Research that Changed Research: General Adaptation Syndrome
When we face immediate danger, our bodies go through a physiological reaction to help us handle stress very quickly. This reaction is known as your “fight or flight” stress response. The stress response not only increases your heart rate and blood pressure, but also slows down digestion, growth, and reproduction while it numbs pain and suppresses the immune system. Evolutionarily, these adaptations were a good thing – they helped us run away from lions! However, the stressors we face nowadays are seldom the type that require a literal “fight or flight” (when is the last time a saber-tooth tiger was chasing after you?). Chronic stress more often comes in heavy workloads, time management, and money struggles, so what happens to our bodies when we have a physiological stress response to these types of stressors?

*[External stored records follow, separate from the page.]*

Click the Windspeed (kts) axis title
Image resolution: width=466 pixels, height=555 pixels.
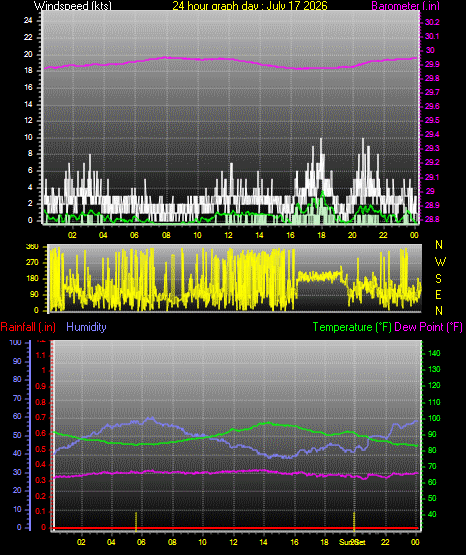pyautogui.click(x=73, y=5)
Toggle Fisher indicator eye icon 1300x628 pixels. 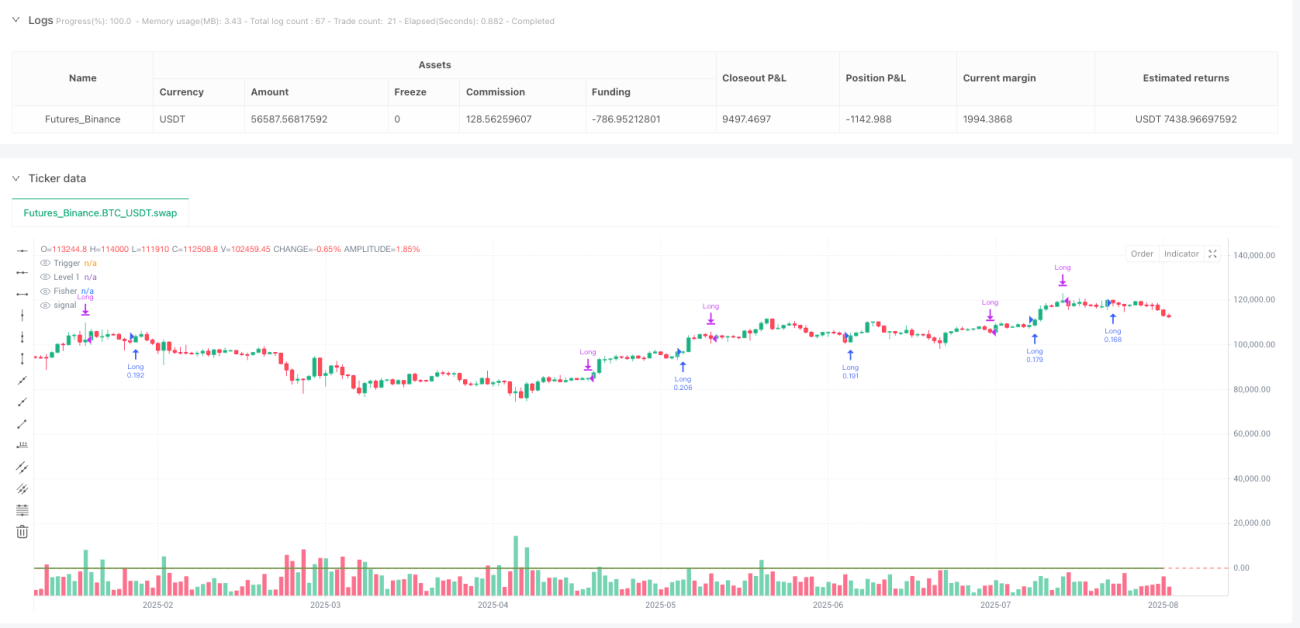44,291
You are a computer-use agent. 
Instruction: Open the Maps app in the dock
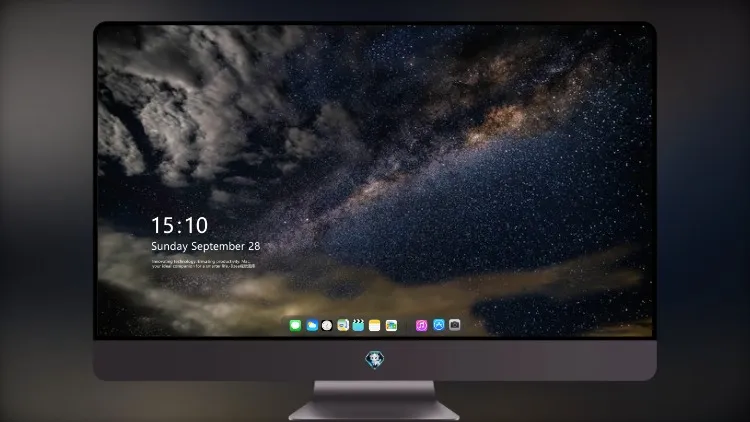343,325
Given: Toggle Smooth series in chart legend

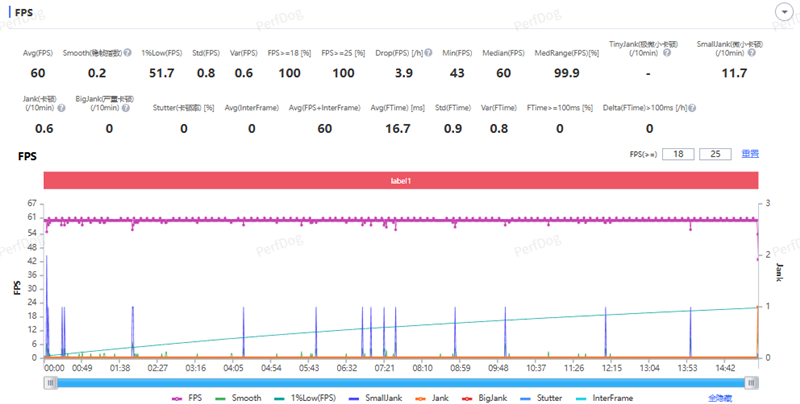Looking at the screenshot, I should pyautogui.click(x=238, y=397).
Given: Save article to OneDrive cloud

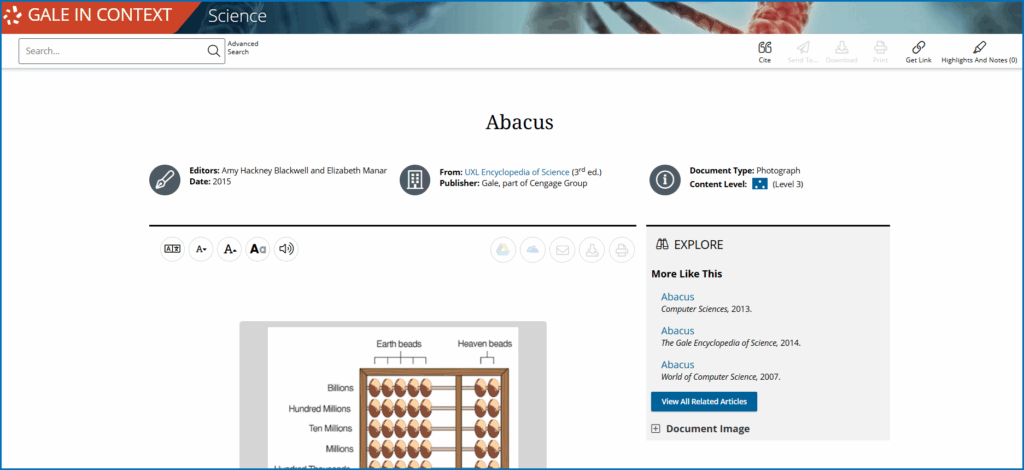Looking at the screenshot, I should [x=533, y=250].
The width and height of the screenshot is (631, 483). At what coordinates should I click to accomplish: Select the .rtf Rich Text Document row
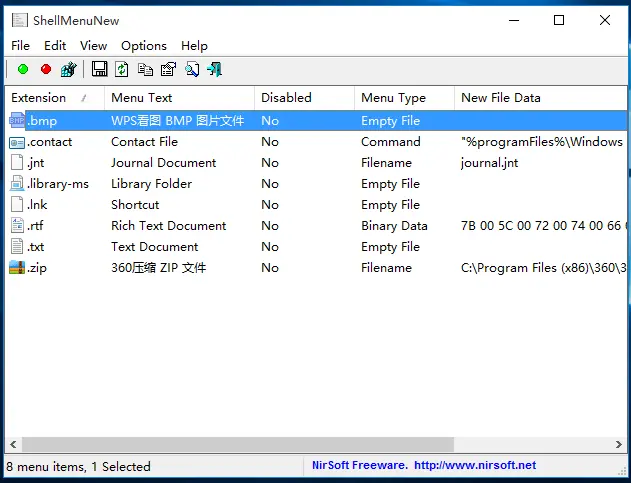tap(168, 226)
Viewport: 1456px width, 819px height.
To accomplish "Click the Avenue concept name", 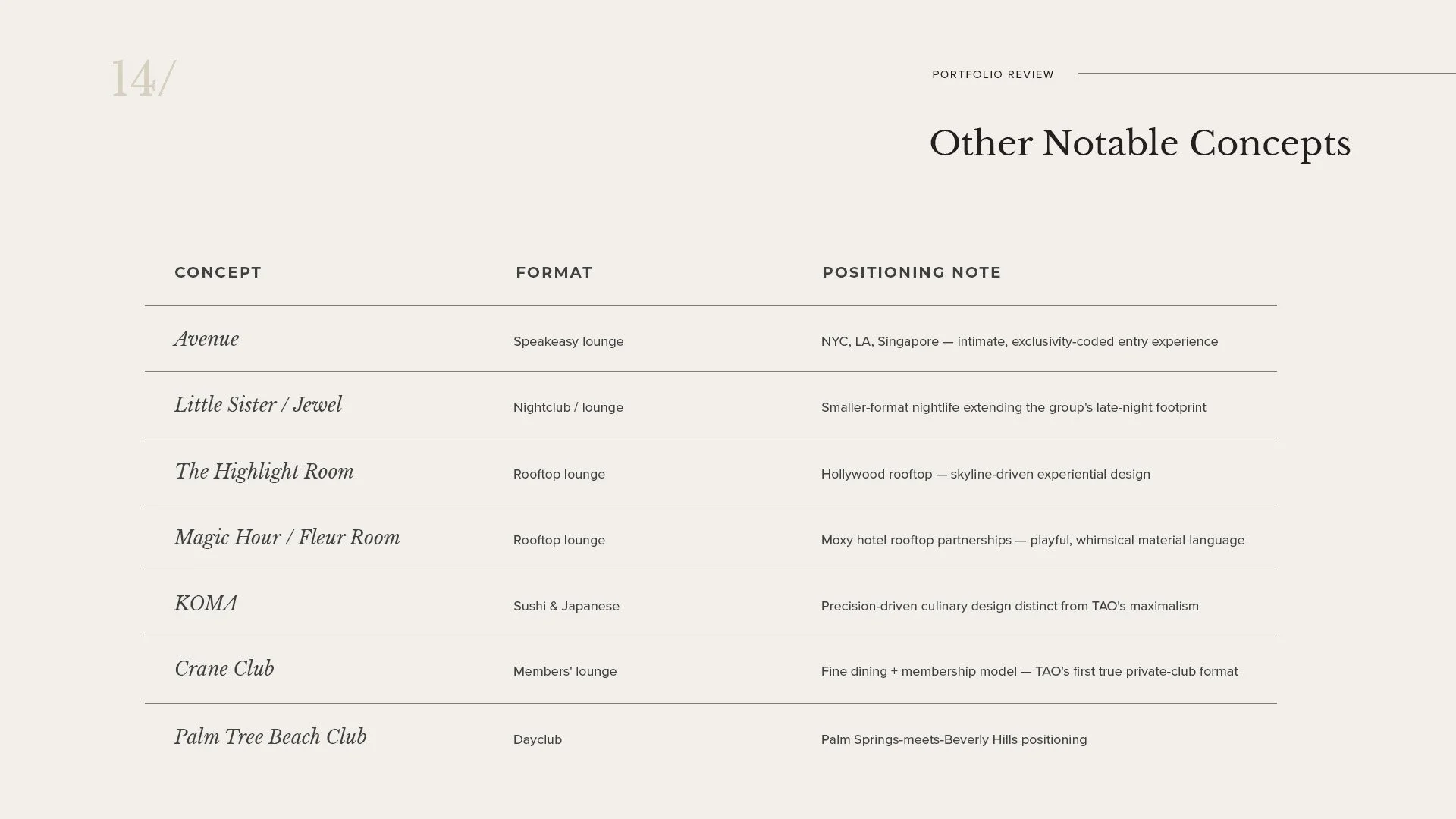I will (x=206, y=339).
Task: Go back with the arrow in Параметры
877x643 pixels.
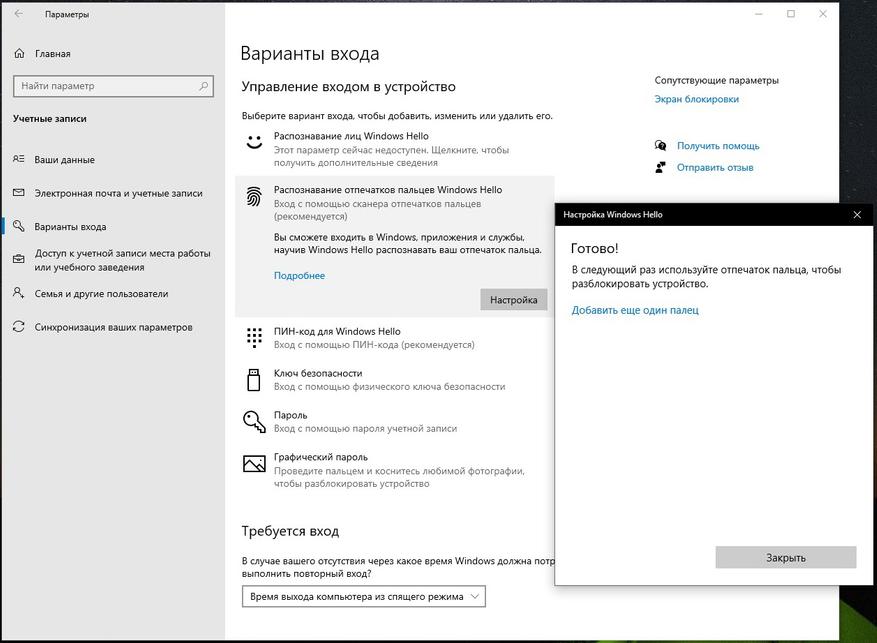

Hans Selye, M.D., Ph.D. (1907-1982) introduced the General Adaption Syndrome (G. A. S.) concept to explain the three stages of interrelated adaptive reactions to non-specific stress: the Alarm Reaction, the Stage of Resistance, and the Stage of Exhaustion. During the first stage, the body recognizes danger and the “fight or flight” response sets off by the activation of the HPA axis, the sympathetic nervous system, and the adrenal glands. The problem occurs when the energy provided by the main stress hormones cortisol, adrenaline, and noradrenaline are not used by physical activity and excess production of cortisol remains in the body. The body then shifts into the resistance stage, where homeostasis begins to restore balance and repair damages. Here, the problem occurs when chronic stress puts the body in a state of arousal with little or no recovery time. At the final stage, stress level remains high and the body’s adaptation energy supply is burnout, causing damaged nerve cells and adverse function of the autonomic nervous system. Selye’s theory was that stress is the major cause of disease because chronic stress causes long-term chemical imbalance in the body. The passage below is from the original article:
“Why does exposure to the same stressor produce disease only in certain Individuals?

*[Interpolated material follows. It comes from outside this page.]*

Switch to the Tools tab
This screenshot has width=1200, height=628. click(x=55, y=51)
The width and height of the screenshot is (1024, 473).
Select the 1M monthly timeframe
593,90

It is undoubtedly true that the same drug, microbe, emotional irritant, or physical injury may produce a disease of adaptation in one person and be tolerated with impunity by another. It should be recalled, however, that the general adaptation syndrome is a useful, normal physiological reaction to stress; only its derailments have been interpreted as diseases of adaptation. Hence exposure to a stressor can be expected to produce such diseases only if the defence reaction is inadequate. Thus, for instance, in our experimental efforts to produce the hyalinosis-hypertension syndrome in rats by exposure to cold we found it necessary to perform unilateral nephrectomies and to keep the animals on high sodium, high-protein diets. All these conditioning circumstances failed to produce disease in the absence of stress, but upon exposure to cold they caused a derailment of the general adaptation syndrome, with consequent cardiovascular lesions, nephrosclerosis, and a rise in blood pressure. It is very probable that ill man also, under the influence of stress, similar diseases would develop only when the general adaptation syndrome is prevented from evolving in a normal manner, as a result of adverse conditioning factors.”
Ultimately, with high levels of stress, we also see increases in health problems and diseases. This is where the DiSH Lab comes in, as Selye’s G.A.S. model has inspired and guided our focus on chronic stressors such as dieting and weight stigma to understand the impact on physical health.